• Standardization of active methylene chemistry turned acetoacetic ester into a general platform for carbon–carbon bond construction and heterocycle assembly via condensations with aldehydes and ammonia/amines, enabling pyridine-, quinoline-, benzylidene-, and flavone motifs [1], [3], [10], [15], [17], [20].

• A shift toward mechanistic analysis and reaction dynamics: quantitative study of acid-catalyzed transformations and stepwise pathways, including acetal formation kinetics, ammonia/amine condensation mechanisms, and rearrangements, foreshadowing physical organic chemistry [4], [5], [6], [14], [19].

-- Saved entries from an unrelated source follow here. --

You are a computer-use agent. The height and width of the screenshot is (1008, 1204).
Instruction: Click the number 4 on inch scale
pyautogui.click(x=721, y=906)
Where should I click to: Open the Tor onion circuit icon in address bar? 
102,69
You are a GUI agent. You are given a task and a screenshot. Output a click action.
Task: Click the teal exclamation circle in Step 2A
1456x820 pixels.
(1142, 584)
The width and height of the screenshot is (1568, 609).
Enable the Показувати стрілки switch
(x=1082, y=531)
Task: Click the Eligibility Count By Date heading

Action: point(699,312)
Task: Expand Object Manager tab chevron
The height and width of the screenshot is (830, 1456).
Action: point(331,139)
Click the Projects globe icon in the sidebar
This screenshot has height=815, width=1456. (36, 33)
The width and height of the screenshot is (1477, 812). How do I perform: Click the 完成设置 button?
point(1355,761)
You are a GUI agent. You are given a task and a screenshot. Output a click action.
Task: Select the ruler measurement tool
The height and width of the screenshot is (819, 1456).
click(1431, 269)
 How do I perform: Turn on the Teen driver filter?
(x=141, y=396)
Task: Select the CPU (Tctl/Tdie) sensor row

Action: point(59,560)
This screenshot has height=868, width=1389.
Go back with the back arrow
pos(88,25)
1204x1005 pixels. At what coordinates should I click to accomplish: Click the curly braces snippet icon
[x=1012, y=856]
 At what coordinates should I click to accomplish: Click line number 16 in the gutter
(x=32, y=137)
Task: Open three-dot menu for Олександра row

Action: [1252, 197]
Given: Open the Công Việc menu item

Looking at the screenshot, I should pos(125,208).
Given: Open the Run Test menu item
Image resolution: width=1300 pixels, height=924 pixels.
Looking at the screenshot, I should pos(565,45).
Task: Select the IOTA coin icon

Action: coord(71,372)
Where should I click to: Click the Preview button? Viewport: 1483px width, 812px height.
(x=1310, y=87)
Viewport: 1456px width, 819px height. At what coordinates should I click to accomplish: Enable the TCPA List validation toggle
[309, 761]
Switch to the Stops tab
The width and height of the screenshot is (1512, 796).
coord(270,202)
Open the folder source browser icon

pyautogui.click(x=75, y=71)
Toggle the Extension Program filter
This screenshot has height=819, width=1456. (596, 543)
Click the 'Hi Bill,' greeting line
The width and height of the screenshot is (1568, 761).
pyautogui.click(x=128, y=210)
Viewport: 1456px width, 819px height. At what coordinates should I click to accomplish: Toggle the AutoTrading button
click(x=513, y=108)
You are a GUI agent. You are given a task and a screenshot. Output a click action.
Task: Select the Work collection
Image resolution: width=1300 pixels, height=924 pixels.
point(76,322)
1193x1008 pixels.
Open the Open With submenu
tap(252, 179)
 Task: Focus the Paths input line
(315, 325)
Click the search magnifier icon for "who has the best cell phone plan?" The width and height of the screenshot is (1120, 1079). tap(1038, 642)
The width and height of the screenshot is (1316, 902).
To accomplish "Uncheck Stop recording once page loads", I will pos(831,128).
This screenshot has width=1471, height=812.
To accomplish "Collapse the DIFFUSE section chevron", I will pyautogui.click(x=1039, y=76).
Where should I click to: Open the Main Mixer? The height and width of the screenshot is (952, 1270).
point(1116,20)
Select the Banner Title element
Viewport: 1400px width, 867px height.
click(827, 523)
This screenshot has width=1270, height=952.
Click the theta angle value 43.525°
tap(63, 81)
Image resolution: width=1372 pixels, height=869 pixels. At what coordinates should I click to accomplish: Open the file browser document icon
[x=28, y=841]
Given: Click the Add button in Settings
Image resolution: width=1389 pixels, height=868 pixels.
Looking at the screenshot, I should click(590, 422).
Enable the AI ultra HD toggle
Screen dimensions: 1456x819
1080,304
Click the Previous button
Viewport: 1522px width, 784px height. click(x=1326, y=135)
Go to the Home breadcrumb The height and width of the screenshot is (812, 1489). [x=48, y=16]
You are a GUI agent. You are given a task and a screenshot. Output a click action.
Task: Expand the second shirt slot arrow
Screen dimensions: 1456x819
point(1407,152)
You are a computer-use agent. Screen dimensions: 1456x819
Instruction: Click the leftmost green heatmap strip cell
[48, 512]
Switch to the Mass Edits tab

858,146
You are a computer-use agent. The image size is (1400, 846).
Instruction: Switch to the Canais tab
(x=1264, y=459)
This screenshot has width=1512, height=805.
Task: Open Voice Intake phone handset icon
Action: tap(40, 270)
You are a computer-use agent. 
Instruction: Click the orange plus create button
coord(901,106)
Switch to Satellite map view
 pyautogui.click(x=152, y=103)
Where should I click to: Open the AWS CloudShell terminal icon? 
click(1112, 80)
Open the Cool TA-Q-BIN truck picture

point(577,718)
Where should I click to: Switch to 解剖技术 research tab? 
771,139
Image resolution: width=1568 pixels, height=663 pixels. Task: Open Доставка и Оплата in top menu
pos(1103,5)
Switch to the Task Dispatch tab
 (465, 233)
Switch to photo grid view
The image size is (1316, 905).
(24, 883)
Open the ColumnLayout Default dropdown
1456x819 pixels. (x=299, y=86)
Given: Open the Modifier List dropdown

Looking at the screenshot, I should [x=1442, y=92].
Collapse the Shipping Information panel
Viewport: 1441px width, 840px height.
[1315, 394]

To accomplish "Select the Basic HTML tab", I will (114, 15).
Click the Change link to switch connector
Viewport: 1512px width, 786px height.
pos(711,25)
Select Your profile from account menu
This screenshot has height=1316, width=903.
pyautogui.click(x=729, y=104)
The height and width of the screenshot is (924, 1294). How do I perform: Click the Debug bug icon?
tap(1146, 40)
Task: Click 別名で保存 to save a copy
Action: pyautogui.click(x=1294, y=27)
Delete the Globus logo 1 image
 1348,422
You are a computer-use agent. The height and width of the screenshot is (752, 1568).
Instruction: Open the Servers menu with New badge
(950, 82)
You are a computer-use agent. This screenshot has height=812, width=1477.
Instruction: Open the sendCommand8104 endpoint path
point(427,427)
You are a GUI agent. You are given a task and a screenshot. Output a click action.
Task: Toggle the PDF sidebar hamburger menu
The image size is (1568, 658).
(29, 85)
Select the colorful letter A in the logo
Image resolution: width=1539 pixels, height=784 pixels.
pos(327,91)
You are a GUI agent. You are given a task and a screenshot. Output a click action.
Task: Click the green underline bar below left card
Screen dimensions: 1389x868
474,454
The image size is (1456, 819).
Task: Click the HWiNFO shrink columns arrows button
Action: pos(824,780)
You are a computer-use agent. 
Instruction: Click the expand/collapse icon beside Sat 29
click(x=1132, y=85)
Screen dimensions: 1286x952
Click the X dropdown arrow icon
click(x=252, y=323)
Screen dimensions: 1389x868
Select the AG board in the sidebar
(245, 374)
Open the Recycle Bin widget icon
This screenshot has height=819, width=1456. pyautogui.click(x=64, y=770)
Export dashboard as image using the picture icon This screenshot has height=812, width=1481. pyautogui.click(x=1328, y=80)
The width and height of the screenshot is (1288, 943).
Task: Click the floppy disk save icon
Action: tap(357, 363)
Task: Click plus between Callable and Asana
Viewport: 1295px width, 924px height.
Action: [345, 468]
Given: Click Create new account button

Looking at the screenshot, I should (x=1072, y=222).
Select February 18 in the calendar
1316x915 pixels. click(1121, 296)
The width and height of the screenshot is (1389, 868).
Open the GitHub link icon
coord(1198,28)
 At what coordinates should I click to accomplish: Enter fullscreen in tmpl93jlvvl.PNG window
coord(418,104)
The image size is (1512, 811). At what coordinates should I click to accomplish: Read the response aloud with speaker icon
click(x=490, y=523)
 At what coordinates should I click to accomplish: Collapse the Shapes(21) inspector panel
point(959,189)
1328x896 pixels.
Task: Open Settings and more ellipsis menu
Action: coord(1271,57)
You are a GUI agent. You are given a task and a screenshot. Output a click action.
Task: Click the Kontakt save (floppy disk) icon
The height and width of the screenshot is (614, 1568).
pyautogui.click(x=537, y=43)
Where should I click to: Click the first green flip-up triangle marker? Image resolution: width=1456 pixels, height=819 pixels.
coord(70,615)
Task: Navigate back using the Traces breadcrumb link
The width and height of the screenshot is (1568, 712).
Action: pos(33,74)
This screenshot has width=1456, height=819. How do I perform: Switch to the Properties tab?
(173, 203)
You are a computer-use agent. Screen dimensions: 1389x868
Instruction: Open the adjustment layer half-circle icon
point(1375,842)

• Expansion of nitrogen-rich functional group chemistry as programmable handles—systematic reductions of nitroarenes, reactivity of hydrazines and hydrazones, and construction of azo/hydrazo frameworks—provided entry to diverse aromatic scaffolds and rearrangements [8], [9], [11], [13], [14], [18].

• Development of reactivity control for carbonyl compounds using temporary derivatives—acetals, thioacetals, and orthoesters—to modulate chemoselectivity, stabilize intermediates, and drive condensations toward defined scaffolds and constitutions [3], [10], [16], [19], [20].

• Consolidation of structural chemistry through property–structure correlations and valence concepts: refractive indices of metals and reactivity patterns were leveraged to infer bonding, while the divalent carbon/methylene paradigm and multibasic acid studies refined constitutional models [2], [6], [7], [10], [16].